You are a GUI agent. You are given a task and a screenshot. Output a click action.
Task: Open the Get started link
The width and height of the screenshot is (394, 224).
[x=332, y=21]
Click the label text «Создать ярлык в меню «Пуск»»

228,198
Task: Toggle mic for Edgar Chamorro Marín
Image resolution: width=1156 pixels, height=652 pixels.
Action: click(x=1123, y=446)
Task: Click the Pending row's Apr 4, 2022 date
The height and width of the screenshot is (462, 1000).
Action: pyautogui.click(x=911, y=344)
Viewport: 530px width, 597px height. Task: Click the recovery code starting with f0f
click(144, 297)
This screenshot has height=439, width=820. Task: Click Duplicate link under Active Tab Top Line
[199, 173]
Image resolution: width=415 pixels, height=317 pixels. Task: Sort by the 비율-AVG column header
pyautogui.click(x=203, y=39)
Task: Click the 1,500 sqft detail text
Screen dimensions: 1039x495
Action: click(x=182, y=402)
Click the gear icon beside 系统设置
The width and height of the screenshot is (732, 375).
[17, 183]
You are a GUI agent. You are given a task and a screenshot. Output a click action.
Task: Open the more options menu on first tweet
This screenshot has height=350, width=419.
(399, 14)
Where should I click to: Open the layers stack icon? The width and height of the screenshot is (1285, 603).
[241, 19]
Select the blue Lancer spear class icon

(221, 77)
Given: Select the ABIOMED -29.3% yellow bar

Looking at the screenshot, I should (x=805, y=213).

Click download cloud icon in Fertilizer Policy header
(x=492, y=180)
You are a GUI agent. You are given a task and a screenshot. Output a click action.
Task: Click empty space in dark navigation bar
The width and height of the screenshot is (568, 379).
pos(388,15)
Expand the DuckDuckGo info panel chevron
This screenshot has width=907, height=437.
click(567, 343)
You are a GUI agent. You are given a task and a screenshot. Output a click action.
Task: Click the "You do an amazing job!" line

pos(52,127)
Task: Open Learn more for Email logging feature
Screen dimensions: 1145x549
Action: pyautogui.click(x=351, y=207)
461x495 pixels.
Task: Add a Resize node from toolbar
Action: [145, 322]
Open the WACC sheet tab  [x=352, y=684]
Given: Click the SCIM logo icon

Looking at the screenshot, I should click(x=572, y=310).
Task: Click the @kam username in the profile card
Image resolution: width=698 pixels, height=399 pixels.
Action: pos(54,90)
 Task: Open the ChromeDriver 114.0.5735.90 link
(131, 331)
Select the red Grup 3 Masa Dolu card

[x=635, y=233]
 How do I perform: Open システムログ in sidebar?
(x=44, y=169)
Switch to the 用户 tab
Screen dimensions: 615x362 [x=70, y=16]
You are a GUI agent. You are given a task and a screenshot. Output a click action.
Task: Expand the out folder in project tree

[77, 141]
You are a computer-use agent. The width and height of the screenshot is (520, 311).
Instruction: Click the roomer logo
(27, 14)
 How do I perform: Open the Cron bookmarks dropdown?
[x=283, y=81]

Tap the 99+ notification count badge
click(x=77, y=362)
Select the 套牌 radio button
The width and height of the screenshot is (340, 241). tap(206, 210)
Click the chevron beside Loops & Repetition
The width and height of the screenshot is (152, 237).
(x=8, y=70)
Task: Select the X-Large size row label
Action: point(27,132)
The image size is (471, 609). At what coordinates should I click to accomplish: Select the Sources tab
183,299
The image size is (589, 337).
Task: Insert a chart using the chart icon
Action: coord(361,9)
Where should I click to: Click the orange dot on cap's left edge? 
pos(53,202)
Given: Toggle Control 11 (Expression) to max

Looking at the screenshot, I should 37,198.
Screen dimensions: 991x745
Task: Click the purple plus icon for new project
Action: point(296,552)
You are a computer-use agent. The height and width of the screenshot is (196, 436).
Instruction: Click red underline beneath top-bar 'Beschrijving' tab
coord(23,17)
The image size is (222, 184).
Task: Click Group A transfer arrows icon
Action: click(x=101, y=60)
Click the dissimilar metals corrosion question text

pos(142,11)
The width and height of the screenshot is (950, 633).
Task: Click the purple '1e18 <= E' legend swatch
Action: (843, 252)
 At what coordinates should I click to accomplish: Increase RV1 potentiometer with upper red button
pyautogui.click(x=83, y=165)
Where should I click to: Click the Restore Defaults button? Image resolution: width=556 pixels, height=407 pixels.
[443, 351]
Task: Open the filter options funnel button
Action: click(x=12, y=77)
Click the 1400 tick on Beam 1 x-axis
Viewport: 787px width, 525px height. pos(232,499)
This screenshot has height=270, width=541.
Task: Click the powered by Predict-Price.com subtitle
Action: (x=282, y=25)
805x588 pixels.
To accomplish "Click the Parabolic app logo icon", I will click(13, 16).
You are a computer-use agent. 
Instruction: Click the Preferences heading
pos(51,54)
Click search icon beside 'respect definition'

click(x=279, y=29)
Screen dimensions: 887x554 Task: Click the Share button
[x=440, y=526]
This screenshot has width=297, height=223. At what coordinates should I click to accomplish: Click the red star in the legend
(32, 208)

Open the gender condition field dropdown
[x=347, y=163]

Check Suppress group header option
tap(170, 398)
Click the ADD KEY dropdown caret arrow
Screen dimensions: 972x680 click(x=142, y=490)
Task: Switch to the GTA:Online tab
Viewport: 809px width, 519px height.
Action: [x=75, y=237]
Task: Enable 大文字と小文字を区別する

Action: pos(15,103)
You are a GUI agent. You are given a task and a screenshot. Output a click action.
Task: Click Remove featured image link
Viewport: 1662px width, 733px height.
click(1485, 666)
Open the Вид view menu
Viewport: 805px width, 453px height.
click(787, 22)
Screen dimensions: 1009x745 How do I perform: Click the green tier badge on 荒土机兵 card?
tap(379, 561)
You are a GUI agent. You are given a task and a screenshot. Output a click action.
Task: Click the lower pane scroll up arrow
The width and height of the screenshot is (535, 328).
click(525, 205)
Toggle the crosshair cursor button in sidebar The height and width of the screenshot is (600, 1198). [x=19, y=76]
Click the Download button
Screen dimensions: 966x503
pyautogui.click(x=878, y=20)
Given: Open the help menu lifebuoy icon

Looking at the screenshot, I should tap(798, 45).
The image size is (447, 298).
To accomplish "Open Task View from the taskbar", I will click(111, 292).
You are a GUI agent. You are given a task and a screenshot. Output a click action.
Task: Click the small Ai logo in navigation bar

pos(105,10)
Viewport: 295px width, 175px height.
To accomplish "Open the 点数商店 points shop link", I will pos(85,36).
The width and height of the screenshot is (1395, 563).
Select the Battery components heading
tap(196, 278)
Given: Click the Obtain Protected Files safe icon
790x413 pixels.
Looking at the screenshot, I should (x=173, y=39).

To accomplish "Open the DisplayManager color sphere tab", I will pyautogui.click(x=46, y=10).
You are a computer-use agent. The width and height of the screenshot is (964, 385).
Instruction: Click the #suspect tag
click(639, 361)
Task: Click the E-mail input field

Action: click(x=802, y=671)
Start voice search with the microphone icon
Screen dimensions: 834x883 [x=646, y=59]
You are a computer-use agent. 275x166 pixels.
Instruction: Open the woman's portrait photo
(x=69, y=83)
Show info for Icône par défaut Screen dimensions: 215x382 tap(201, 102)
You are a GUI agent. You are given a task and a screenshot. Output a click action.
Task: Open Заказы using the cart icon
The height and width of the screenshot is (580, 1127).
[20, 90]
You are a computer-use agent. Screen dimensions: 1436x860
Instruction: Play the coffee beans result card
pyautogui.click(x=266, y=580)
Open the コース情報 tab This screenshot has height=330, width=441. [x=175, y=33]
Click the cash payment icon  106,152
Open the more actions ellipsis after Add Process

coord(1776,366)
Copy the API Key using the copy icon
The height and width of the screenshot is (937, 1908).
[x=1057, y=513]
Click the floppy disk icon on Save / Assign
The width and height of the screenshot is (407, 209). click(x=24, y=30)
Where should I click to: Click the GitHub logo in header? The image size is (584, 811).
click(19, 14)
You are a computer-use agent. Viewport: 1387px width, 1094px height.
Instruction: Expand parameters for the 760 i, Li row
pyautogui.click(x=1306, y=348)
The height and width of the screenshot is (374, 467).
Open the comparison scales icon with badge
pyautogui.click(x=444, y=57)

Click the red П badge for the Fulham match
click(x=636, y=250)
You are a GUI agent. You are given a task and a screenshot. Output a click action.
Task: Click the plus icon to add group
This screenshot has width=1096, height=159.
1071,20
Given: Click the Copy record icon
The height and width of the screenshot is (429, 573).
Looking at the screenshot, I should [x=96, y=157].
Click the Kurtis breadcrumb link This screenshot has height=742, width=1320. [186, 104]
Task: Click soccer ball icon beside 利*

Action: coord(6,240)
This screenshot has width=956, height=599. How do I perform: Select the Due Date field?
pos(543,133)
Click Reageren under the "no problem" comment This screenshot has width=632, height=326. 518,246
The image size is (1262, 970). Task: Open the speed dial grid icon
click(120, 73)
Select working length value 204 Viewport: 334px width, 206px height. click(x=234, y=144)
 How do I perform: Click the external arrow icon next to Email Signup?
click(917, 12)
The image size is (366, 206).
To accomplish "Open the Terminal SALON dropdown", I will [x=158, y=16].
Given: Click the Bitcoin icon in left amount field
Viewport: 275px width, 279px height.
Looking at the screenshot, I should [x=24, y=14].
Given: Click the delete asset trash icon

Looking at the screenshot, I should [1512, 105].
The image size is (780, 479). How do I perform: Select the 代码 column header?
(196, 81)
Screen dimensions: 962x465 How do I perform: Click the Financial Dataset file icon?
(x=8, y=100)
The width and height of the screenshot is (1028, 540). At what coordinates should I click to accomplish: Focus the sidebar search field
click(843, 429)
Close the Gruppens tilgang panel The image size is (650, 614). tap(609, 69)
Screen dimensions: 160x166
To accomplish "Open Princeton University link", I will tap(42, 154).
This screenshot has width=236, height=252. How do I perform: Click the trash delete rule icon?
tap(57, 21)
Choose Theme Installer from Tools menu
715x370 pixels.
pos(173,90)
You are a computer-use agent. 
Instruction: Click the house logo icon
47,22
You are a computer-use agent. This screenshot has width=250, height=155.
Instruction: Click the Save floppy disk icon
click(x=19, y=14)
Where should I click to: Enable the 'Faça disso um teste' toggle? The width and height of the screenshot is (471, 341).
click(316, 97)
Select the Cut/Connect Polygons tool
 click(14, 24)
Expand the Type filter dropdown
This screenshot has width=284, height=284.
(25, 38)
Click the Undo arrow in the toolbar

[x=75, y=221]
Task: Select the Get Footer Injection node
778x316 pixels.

## Given task
Swap "Bitcoin" for "Litecoin" in the material, starting with the line containing "Given: Click the Bitcoin" and going on through the line containing "click(843, 429)", and write out those lines with nothing else changed.

## Full response
Given: Click the Litecoin icon in left amount field
Viewport: 275px width, 279px height.
Looking at the screenshot, I should [x=24, y=14].
Given: Click the delete asset trash icon

Looking at the screenshot, I should [1512, 105].
The image size is (780, 479). How do I perform: Select the 代码 column header?
(196, 81)
Screen dimensions: 962x465 How do I perform: Click the Financial Dataset file icon?
(x=8, y=100)
The width and height of the screenshot is (1028, 540). At what coordinates should I click to accomplish: Focus the sidebar search field
click(843, 429)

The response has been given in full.